The literature has emphasised male sexual problems with less data available on
female or couple problems.
Recreational drugs such as
alcohol, narcotics, stimulants and hallucinogens also affect sexual function.
Short-term use of alcohol affects sexual desire by decreasing inhibitions, but
also diminishes performance and delays orgasm and ejaculation. Many substance
abusers report better sexual function, but often their partners report the
opposite.6
Sexual function consists of
the phases of sexual desire, arousal and orgasm. Both men and women can
experience problems in any of these phases. Low desire, lack of swelling and
lubrication in women, erectile dysfunction, premature, retrograde or absent
ejaculation, anorgasmia and painful sex not only affect the individual, but
also impact on their partner.
Talking
to the patient
Whether patients report
their sexual problems depends on several factors, including whether the patient
is comfortable disclosing these problems, and whether the clinician is willing
to ask about sexual issues and does so in a sensitive way.7 ,8Patients
on long-term medications may not be aware that their sexual problems have
developed as a result of their treatment. Conversely some may blame their drugs
for sexual problems which are due to relationship difficulties or other
stressors. Some doctors consider that asking patients if they had noticed any
sexual adverse effects from their drugs may 'suggest' them to the patient, and
possibly result in non-adherence. Patients attributing their sexual problems to
their drugs are less likely to continue the treatment even when necessary for
their health.9 The
consultation should include discussion of the patient's sexual issues so these
can be considered in treatment decisions.
Treatments
for hypertension
Hypertension is associated
with sexual dysfunction.10 Antihypertensives
may also contribute to the problem and lead to low treatment adherence.4
Men
In an international survey,
20% of men using beta blockers (beta adrenoreceptor antagonists) for
hypertension had erectile dysfunction.11 Centrally-acting
alpha agonists (for example clonidine) and diuretics have also been implicated
in impairing sexual function.4 The
aldosterone receptor blocker spironolactone also blocks the androgen receptor
and is associated with erectile dysfunction and gynaecomastia.
Women
Sexual dysfunction is more
common in women with hypertension (before treatment) compared to normotensive
women (42% vs 19%).12 Although
the sexual effects of antihypertensives have been poorly studied in women,
these drugs may have similar adverse effects on the arousal phase as in men,
leading to failure of swelling and lubrication. Decreased sexual desire (41% of
women) and sexual pleasure (34%) have been reported.13 Alpha
adrenergic drugs such as clonidine and prazosin also reduce desire (in a small,
randomised trial)14 and
arousal15 .
The angiotensin II receptor antagonist, valsartan, was associated with improved
sexual desire and fantasies when compared with the beta blocker atenolol in
women with hypertension.16
Psychoactive
drugs
Aside from the medicine, it
is important to be aware of the effects of psychiatric problems on the
patient's relationship and address the psychosocial issues.17 Up
to 70% of patients with depression have sexual dysfunction, which can affect
any phase of sexual activity.18 Reports
indicate that 30–80% of women and 45–80% of men with schizophrenia also
experience sexual problems.19 In
these patients, it may be difficult to distinguish the effects of the illness
on sexual function from the effects of the drugs used for treatment.
Antidepressants
Many antidepressants cause
sexual difficulties.17 ,20 Selective
serotonin reuptake inhibitors and serotonin noradrenaline reuptake inhibitors
inhibit desire, cause erectile dysfunction and decrease vaginal lubrication.

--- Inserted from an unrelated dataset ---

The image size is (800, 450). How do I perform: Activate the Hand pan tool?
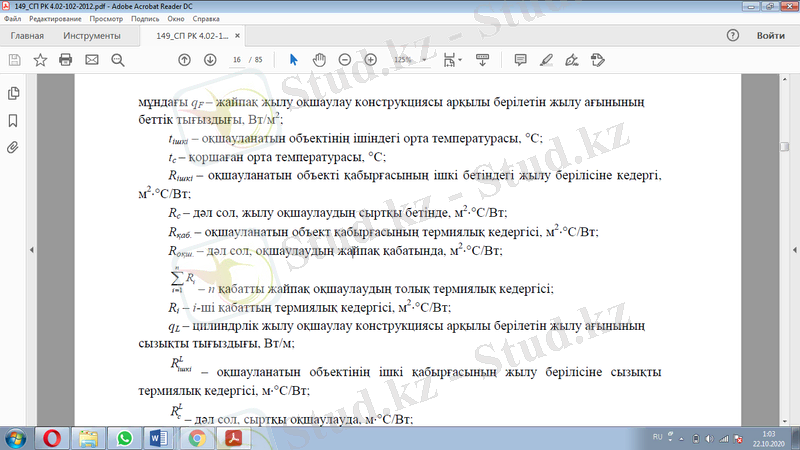click(319, 60)
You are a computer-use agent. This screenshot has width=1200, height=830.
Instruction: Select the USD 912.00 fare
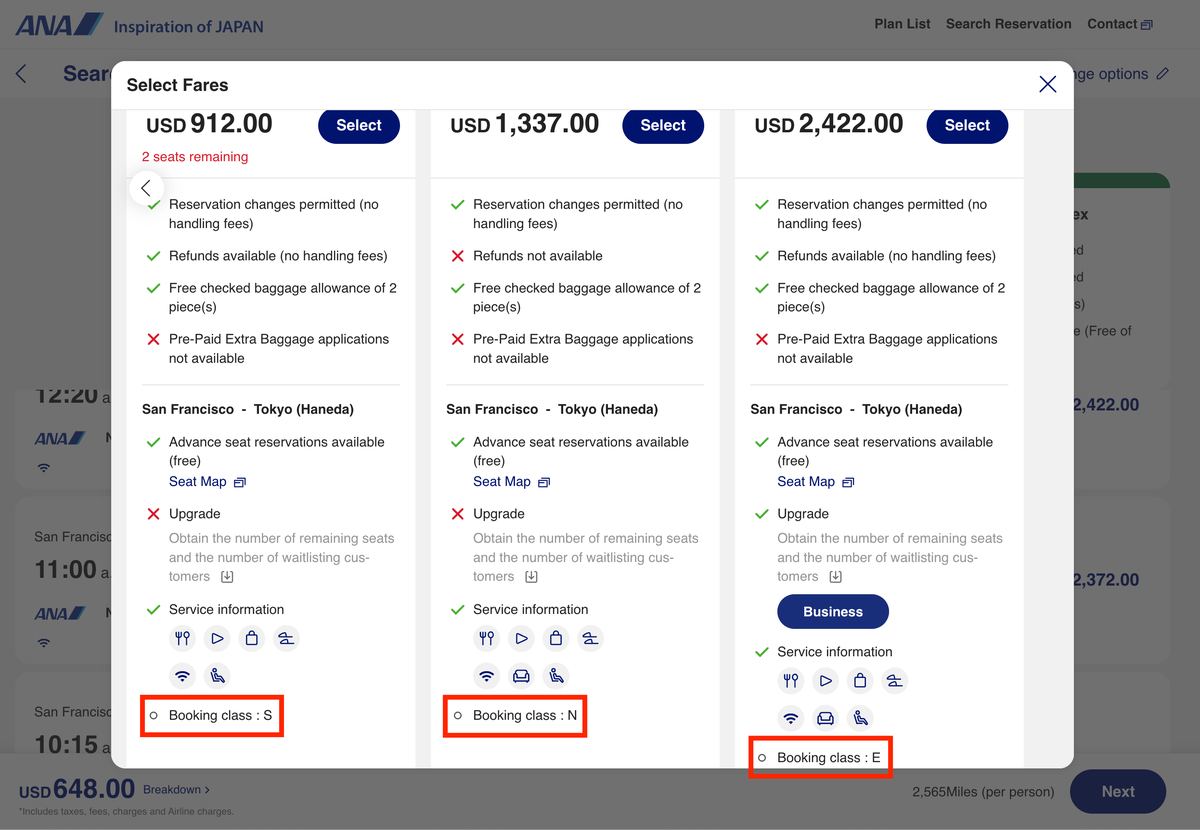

They also impair orgasm in 5–71% of patients.18 ,21 ,22 This
adverse effect is used therapeutically to delay premature ejaculation.
Tricyclic antidepressants
inhibit sexual desire and orgasm.23,24 The
effects of specific drugs vary depending on their mechanism of action. For
example, clomipramine causes orgasmic difficulties in up to 90% of patients,
while nortriptyline causes more erectile dysfunction but has less effect on
orgasm.25
Monoamine oxidase
inhibitors are also associated with sexual dysfunction. Although moclobemide
was reported to increase sexual desire,24 the
doses used in that study were considered subtherapeutic.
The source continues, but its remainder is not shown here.